The cost-cutting phase of this economic downturn is coming, and when it does it may arrive like a thunderbolt, with force and immediacy, Gartner Inc. analysts warned at a conference in Las Vegas.
IT managers may get little time, a matter of weeks perhaps, to respond to directives from the chief financial officer or the CEO to reduce expenses, said Ellen Kitzis, an analyst at the Stamford, Conn.-based firm. And the actions that managers have to take “needs to be fast and decisive.”
Among those in the audience listening to the budget cutting warnings from Kitzis and other analysts, was Mike Lyon, assistant vice president for computer operations at the University of Illinois in Urbana-Champaign. By the end of the session, he had written several pages of notes.
Lyon said the top message is to “start now,” with plans for possible cuts. “CEOs are probably going to give us two weeks if we’re lucky to come up with a well thought out plan,” he said.
The theme of the Gartner conference, its Symposium ITexpo, is “emerging trends,” and while there are many sessions looking at the latest trends in outsourcing, software services, careers and other aspects of technology and business, one theme threading through this conference is the economic picture.
Gartner set the stage for this last week by announcing that IT growth rates in the U.S. had slowed from 3.1% last year, to 2.3% this year.
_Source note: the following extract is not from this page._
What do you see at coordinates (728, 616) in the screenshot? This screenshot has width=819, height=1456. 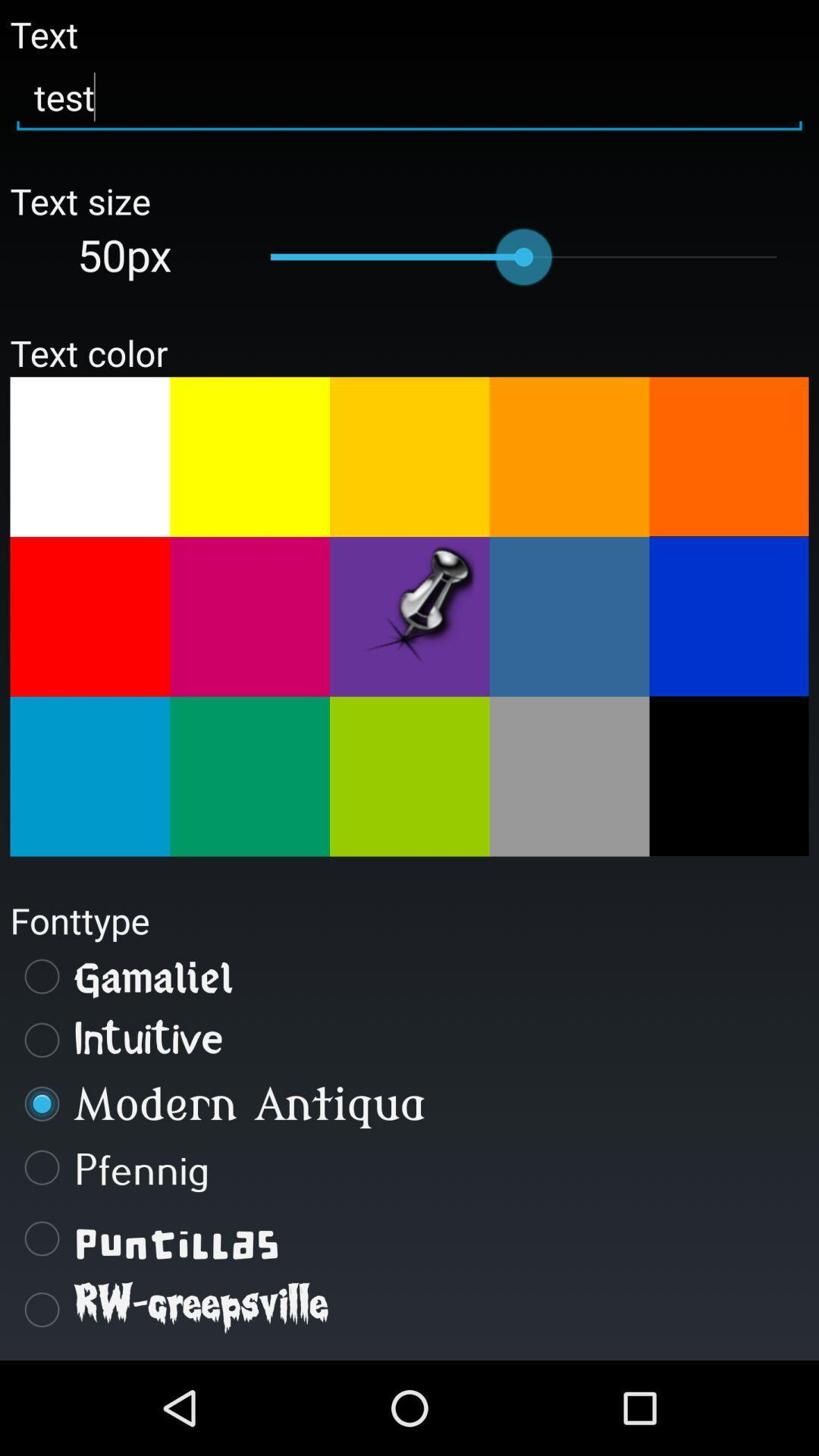 I see `text color` at bounding box center [728, 616].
At one session, an analyst listed more than two dozen steps that IT managers can take to prepare for cost-cutting directives.
Some actions, such as freezing headcount, are predictable. But Kitzis also argued that it may be possible for companies to cut layers of management as they move to more collaborative models.
Flattening the organization, and learning to live with fewer managers because of hiring freezes and job openings, is something that Clint Hubbard, the CIO of the city of Albuquerque, is already dealing with.
But Hubbard said some steps, such as an increase in the number of direct reports to managers, will hurt. “I will get something less than what I’m use to, but that’s the only option,” he said, citing the economic pressures on the city.
Many of the more than two dozen suggestions made by Gartner analysts are probably familiar to many IT managers, such as controlling printing costs, power usage and increasing use of server virtualization.
Among the recommendations made by William Snyder, a software analyst, was to check invoices. He said terms and conditions negotiated by buyers for software may not be reflected in the agreement. If a software vendor is acquired, the new owner may automatically apply its standards without consulting the original agreement.
“Make sure you are getting charge the right price,” Snyder said. “This is a very simple and effective method for driving down your cost.”
Snyder also said businesses need to get rid of unused software products and modules, and make sure old products are retired when new ones are introduced. Asset management software tools can help businesses automate this process.When it comes to negotiations, customers who wait for quarter and year-end to negotiate may strike better deals, he said.
Although many companies are focused on buying “best of breed,” products, Snyder said “best of need” — a product that gets the job done, may be a better alternative. While technologists in an organization may have a strong affinity for best of breed, going for the cheaper option may save a job, he said.
Phillip Redman , an analyst covering networks and telecom, said businesses may want to use telecom expense management services to analyze expenses and get the best deal, and also root out problems such as “zero usage phones” that are no longer used but are still accruing monthly charges.
He said that could save an organization anywhere from 10% to 35% on its telecom costs.